§ Task to complete:
When the line containing "Open the fourth" appears in the data below, begin copying there and stop only after the line containing "Click the Help".

- Opening Delimiter -

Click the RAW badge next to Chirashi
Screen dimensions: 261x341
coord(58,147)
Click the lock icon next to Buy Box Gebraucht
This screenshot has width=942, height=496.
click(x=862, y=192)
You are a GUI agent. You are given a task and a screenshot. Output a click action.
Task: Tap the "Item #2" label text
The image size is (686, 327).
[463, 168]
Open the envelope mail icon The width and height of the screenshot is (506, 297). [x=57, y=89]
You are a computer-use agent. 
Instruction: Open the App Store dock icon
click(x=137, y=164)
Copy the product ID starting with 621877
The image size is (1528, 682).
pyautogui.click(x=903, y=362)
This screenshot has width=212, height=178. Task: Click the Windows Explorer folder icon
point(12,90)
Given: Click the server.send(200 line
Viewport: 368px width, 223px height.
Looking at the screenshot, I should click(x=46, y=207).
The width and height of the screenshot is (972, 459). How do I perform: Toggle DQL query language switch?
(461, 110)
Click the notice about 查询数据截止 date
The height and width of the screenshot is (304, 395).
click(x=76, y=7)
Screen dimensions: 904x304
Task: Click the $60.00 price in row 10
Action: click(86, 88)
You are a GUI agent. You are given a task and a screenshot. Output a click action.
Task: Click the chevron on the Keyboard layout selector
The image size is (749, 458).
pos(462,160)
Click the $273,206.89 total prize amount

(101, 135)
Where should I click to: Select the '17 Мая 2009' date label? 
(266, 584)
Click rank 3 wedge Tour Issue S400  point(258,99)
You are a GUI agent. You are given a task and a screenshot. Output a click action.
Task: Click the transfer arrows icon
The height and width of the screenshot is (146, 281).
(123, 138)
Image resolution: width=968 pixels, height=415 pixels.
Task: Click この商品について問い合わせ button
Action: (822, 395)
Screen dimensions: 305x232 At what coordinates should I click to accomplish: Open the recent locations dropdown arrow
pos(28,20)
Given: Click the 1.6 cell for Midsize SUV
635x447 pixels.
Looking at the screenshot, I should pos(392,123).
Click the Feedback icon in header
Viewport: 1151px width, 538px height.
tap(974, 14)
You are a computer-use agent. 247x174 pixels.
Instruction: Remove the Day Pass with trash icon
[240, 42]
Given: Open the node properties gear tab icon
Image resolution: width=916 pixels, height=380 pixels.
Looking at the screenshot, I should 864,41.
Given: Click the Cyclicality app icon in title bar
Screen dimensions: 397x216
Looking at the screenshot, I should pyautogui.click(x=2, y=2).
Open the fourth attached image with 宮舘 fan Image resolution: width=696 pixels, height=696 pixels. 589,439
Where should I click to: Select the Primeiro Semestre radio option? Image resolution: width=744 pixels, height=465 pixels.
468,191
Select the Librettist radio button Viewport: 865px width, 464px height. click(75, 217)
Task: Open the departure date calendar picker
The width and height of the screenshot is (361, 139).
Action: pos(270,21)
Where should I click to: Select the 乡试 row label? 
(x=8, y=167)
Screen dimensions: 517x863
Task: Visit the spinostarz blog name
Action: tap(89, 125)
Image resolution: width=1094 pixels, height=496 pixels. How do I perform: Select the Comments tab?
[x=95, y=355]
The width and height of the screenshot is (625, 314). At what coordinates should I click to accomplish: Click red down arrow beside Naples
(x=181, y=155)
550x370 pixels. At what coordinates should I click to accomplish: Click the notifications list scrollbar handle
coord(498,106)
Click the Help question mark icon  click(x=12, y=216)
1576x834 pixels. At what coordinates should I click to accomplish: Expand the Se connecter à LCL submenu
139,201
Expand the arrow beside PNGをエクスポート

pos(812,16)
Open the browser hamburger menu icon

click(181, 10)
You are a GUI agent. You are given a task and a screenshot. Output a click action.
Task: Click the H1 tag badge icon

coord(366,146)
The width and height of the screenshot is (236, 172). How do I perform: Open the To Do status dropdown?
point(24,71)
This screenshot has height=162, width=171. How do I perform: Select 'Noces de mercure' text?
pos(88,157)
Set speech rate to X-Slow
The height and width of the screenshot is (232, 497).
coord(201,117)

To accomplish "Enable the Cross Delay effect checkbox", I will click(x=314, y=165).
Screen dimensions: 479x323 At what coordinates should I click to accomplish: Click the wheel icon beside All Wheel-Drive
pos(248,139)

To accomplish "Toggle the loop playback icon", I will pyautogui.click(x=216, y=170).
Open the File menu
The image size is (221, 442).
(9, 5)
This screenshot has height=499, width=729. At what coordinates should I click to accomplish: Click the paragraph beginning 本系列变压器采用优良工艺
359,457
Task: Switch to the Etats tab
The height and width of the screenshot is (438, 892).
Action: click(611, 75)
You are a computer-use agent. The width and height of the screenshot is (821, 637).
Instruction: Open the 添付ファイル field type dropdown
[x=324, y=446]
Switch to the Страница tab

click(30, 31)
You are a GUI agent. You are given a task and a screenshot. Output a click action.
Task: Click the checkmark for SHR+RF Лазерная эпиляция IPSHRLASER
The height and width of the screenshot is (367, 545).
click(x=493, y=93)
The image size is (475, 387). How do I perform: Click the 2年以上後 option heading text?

- Closing Delimiter -

§ Response to this exercise:
Open the fourth attached image with 宮舘 fan Image resolution: width=696 pixels, height=696 pixels. 589,439
Where should I click to: Select the Primeiro Semestre radio option? Image resolution: width=744 pixels, height=465 pixels.
468,191
Select the Librettist radio button Viewport: 865px width, 464px height. click(75, 217)
Task: Open the departure date calendar picker
The width and height of the screenshot is (361, 139).
Action: pos(270,21)
Where should I click to: Select the 乡试 row label? 
(x=8, y=167)
Screen dimensions: 517x863
Task: Visit the spinostarz blog name
Action: tap(89, 125)
Image resolution: width=1094 pixels, height=496 pixels. How do I perform: Select the Comments tab?
[x=95, y=355]
The width and height of the screenshot is (625, 314). At what coordinates should I click to accomplish: Click red down arrow beside Naples
(x=181, y=155)
550x370 pixels. At what coordinates should I click to accomplish: Click the notifications list scrollbar handle
coord(498,106)
Click the Help question mark icon  click(x=12, y=216)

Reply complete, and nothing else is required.